Many Malaysian school labs still rely on mercury thermometers for basic temperature readings, largely because they're cheap, durable for classroom use, and have been standard laboratory equipment for decades. Digital and alcohol-based alternatives exist and don't carry the same contamination risk if broken, but the shift away from mercury equipment in schools has been gradual rather than mandated, which means glass mercury thermometers are still common enough that an accidental drop like this one remains a real, if rare, possibility in classrooms across the country.

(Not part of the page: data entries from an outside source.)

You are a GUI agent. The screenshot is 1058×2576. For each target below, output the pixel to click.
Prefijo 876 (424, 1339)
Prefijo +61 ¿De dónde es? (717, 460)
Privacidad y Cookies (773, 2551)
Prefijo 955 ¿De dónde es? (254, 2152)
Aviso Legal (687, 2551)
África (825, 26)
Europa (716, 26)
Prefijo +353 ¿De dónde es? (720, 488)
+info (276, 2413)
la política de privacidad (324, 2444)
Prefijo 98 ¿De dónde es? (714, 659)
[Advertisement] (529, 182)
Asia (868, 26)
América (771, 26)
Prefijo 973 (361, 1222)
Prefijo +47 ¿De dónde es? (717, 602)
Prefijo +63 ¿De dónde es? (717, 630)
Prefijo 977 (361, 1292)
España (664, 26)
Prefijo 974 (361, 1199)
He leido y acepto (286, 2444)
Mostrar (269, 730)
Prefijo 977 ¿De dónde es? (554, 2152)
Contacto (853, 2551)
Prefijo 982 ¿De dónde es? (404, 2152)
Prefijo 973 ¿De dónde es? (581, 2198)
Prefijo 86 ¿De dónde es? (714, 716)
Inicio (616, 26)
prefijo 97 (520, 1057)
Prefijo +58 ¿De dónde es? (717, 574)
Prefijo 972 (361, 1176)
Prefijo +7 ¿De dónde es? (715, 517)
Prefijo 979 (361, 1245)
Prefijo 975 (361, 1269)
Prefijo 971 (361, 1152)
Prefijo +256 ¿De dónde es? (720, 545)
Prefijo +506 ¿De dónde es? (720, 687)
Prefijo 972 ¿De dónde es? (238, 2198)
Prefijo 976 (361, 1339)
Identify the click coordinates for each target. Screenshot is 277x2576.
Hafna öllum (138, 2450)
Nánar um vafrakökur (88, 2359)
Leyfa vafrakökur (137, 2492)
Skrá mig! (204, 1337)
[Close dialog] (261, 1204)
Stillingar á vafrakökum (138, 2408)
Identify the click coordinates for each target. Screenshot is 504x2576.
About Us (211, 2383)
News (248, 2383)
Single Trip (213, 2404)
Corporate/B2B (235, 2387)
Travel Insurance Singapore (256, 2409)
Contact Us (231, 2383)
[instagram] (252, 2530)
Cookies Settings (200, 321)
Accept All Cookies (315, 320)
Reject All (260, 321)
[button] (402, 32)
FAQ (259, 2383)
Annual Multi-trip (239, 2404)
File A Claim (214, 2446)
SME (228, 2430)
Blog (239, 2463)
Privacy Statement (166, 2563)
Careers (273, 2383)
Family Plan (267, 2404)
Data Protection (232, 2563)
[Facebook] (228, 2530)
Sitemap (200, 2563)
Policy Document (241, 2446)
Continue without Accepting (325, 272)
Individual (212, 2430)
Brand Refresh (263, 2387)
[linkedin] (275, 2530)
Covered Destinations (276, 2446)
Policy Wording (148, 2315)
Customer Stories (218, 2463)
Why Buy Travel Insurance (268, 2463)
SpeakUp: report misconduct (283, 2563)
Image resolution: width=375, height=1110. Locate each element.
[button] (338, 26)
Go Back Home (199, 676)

It's a small incident by the standards of a news cycle that has recently included far more serious school safety stories, from stabbings to knife related altercations reported elsewhere this same week. But it's also a reminder that plenty of ordinary science labs in Malaysia still use equipment that carries real risk the moment it breaks, however rare that moment might be, and that the quiet, well drilled response from both the school and the fire department in this case is exactly what's supposed to happen when it does.